Erlesenes Kunsthandwerk: Stephen Daldrys "The Hours" (Wettbewerb)

Mit großer Kunstfertigkeit bindet Regisseur Stephen Daldry in den ersten Minuten die drei Geschichten zusammen, die "The Hours" erzählen wird. Er schneidet zwischen drei Welten hin und her, dem Los Angeles des Jahres 1951, dem New York der Gegenwart und dem Jahr 1942, in dem Virginia Woolf Selbstmord begeht. Dreimal ein Blumenkauf, dreimal dieselbe Bewegung, mit der im schnellen Hintereinander filmischer Beinahe-Gleichzeitigkeit Blumen in eine Vase gestellt werden. Äußerst durchlässig sind die Membranen zwischen den Welten, die Kamera, der Blick des Betrachters gleiten hinüber von der einen Seite zur anderen, schwerelos, famos unterstützt noch vom verlässlichsten Schmiermittel, das an zeitgenössischer Soundtrack-Musik zu haben ist, den hypnotischen Minimalklängen von Philip Glass, sehr klavierlastig diesmal, aber erfolgreich in der Produktion einer Atmosphäre, die durch alle drei ineinander geschalteten Teile von "The Hours" hindurchweht.

Wehen aber ist das falsche Wort, denn im Grunde steht die Luft, bei Virginia Woolf in England, im Leben der Laura Brown an der amerikanischen West- und in dem Clarissa Vaughns an der Ostküste. Erzählt wird, nach dem Vorbild von Woolfs Roman "Mrs. Dalloway" (ursprünglich geplanter Titel: "The Hours") nur ein Tag aus dem Leben der drei Frauen, an diesem einen Tag jedoch, der Film zitiert es wörtlich, ein ganzes Leben. Sehr treu folgt Regisseur Daldry da seiner Vorlage, Michael Cunninghams Roman "The Hours", der mit Variationen und Übernahmen Virginia Woolfs Roman in einem cleveren Pastiche umspielt - und dafür den Pulitzer-Preis erhielt. Clarissa Vaughn (im Film: Meryl Streep) verliert den schwulen Dichter, die Liebe ihres Lebens. Laura Brown (Julianne Moore) entschließt sich eines Nachmittags, ihr Leben, ihre Familie für immer zu verlassen, um nicht im kleinbürgerlichen Alltag zu ersticken. Und Virginia Woolf (Nicole Kidman) schreibt an "Mrs. Dalloway", geplagt von ihren inneren Dämonen.

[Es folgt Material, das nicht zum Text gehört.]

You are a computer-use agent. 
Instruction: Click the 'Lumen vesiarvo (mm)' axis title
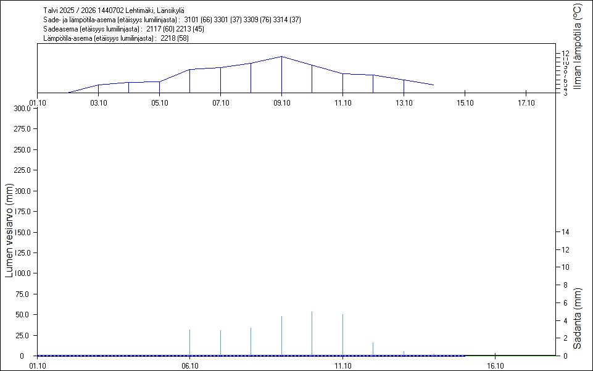click(x=9, y=230)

Es ist im Grunde weniger ein Roman als eine Kollektion dreier motivisch verknüpfter Kurzgeschichten, eine Auswahl prägnanter Ausschnitte aus dem Leben der Hauptfigur an einem Wendepunkt ihres Schicksals.

So wenig man dem Buch von Michael Cunningham die schiere technische Raffinesse absprechen konnte - so geschmäcklerisch war das Ergebnis. Die Porzellanfiguren, die Charaktere darstellen sollten, waren mit sprachlichem Woolf-Imitat geschmückt, mit allerhand Motivmaterial aus der Vorlage behängt und in ihrem jeweiligen Habitat ausgesetzt. Die Gefühle, die Motive, die Schicksalsmomente: wie in Seidenpapier eingeschlagen, raschelnd, niemals rührend, scheinhaft belebt, aber nicht lebendig. Eine problematische Vorgabe also, und leider ist Daldry eine ganz und gar kongeniale Verfilmung gelungen. "The Hours" ist in Ausstattung und Inszenierung, im Spiel der Darsteller allerbeste Qualitätsarbeit.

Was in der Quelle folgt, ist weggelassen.